→ **PROBLEM STATEMENT**:
Copy the records below exactly as they are written.

→ **RECORDS SUPPLIED**:
• • •

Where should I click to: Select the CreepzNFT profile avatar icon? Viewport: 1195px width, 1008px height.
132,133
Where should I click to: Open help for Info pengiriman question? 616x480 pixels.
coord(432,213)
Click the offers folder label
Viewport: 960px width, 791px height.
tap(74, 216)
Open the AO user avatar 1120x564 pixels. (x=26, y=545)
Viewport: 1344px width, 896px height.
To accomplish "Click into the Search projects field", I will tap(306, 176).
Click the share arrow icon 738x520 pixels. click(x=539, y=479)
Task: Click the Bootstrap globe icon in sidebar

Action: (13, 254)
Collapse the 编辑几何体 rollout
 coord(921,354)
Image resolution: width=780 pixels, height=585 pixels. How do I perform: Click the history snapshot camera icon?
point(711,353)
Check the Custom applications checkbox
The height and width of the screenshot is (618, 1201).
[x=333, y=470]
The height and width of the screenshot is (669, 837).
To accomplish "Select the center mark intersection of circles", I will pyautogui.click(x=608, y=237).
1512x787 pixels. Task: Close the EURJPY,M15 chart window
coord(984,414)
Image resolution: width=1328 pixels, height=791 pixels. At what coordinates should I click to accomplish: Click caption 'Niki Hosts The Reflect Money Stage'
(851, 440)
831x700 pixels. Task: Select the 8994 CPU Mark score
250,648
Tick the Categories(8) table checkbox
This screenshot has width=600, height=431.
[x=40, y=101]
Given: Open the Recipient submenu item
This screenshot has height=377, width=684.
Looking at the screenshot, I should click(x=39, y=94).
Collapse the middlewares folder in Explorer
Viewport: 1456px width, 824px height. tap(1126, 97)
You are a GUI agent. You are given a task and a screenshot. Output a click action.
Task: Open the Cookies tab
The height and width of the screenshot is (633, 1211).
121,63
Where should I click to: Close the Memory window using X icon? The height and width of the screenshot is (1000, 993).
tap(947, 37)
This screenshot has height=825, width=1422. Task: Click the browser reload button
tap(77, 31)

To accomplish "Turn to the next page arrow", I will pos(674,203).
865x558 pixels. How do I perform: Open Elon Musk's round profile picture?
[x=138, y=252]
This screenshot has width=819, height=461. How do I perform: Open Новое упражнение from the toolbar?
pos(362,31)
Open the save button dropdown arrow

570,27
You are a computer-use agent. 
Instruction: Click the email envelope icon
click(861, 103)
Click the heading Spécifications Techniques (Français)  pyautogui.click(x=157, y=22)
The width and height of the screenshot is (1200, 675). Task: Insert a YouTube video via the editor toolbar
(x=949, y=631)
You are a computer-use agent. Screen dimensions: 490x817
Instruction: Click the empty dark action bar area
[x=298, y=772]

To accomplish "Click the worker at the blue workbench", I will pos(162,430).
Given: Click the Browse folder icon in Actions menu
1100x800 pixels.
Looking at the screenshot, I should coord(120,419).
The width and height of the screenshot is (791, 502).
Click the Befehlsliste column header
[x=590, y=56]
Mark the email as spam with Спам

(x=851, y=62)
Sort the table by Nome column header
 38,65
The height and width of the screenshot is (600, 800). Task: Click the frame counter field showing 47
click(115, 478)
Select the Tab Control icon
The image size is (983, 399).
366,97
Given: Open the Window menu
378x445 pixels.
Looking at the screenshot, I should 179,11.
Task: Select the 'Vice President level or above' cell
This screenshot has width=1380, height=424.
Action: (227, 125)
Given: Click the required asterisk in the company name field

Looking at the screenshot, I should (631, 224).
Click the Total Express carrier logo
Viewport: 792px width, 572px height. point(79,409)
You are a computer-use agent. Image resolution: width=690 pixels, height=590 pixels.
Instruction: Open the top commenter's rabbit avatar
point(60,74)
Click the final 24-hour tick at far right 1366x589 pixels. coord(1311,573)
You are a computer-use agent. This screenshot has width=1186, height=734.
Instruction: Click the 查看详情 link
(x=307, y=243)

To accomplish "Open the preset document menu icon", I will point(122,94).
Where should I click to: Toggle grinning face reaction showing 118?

• • •

→ **FINAL ANSWER**:
Where should I click to: Select the CreepzNFT profile avatar icon? Viewport: 1195px width, 1008px height.
132,133
Where should I click to: Open help for Info pengiriman question? 616x480 pixels.
coord(432,213)
Click the offers folder label
Viewport: 960px width, 791px height.
tap(74, 216)
Open the AO user avatar 1120x564 pixels. (x=26, y=545)
Viewport: 1344px width, 896px height.
To accomplish "Click into the Search projects field", I will tap(306, 176).
Click the share arrow icon 738x520 pixels. click(x=539, y=479)
Task: Click the Bootstrap globe icon in sidebar

Action: (13, 254)
Collapse the 编辑几何体 rollout
 coord(921,354)
Image resolution: width=780 pixels, height=585 pixels. How do I perform: Click the history snapshot camera icon?
point(711,353)
Check the Custom applications checkbox
The height and width of the screenshot is (618, 1201).
[x=333, y=470]
The height and width of the screenshot is (669, 837).
To accomplish "Select the center mark intersection of circles", I will pyautogui.click(x=608, y=237).
1512x787 pixels. Task: Close the EURJPY,M15 chart window
coord(984,414)
Image resolution: width=1328 pixels, height=791 pixels. At what coordinates should I click to accomplish: Click caption 'Niki Hosts The Reflect Money Stage'
(851, 440)
831x700 pixels. Task: Select the 8994 CPU Mark score
250,648
Tick the Categories(8) table checkbox
This screenshot has width=600, height=431.
[x=40, y=101]
Given: Open the Recipient submenu item
This screenshot has height=377, width=684.
Looking at the screenshot, I should click(x=39, y=94).
Collapse the middlewares folder in Explorer
Viewport: 1456px width, 824px height. tap(1126, 97)
You are a GUI agent. You are given a task and a screenshot. Output a click action.
Task: Open the Cookies tab
The height and width of the screenshot is (633, 1211).
121,63
Where should I click to: Close the Memory window using X icon? The height and width of the screenshot is (1000, 993).
tap(947, 37)
This screenshot has height=825, width=1422. Task: Click the browser reload button
tap(77, 31)

To accomplish "Turn to the next page arrow", I will pos(674,203).
865x558 pixels. How do I perform: Open Elon Musk's round profile picture?
[x=138, y=252]
This screenshot has width=819, height=461. How do I perform: Open Новое упражнение from the toolbar?
pos(362,31)
Open the save button dropdown arrow

570,27
You are a computer-use agent. 
Instruction: Click the email envelope icon
click(861, 103)
Click the heading Spécifications Techniques (Français)  pyautogui.click(x=157, y=22)
The width and height of the screenshot is (1200, 675). Task: Insert a YouTube video via the editor toolbar
(x=949, y=631)
You are a computer-use agent. Screen dimensions: 490x817
Instruction: Click the empty dark action bar area
[x=298, y=772]

To accomplish "Click the worker at the blue workbench", I will pos(162,430).
Given: Click the Browse folder icon in Actions menu
1100x800 pixels.
Looking at the screenshot, I should coord(120,419).
The width and height of the screenshot is (791, 502).
Click the Befehlsliste column header
[x=590, y=56]
Mark the email as spam with Спам

(x=851, y=62)
Sort the table by Nome column header
 38,65
The height and width of the screenshot is (600, 800). Task: Click the frame counter field showing 47
click(115, 478)
Select the Tab Control icon
The image size is (983, 399).
366,97
Given: Open the Window menu
378x445 pixels.
Looking at the screenshot, I should 179,11.
Task: Select the 'Vice President level or above' cell
This screenshot has width=1380, height=424.
Action: (227, 125)
Given: Click the required asterisk in the company name field

Looking at the screenshot, I should (631, 224).
Click the Total Express carrier logo
Viewport: 792px width, 572px height. point(79,409)
You are a computer-use agent. Image resolution: width=690 pixels, height=590 pixels.
Instruction: Open the top commenter's rabbit avatar
point(60,74)
Click the final 24-hour tick at far right 1366x589 pixels. coord(1311,573)
You are a computer-use agent. This screenshot has width=1186, height=734.
Instruction: Click the 查看详情 link
(x=307, y=243)

To accomplish "Open the preset document menu icon", I will point(122,94).
Where should I click to: Toggle grinning face reaction showing 118?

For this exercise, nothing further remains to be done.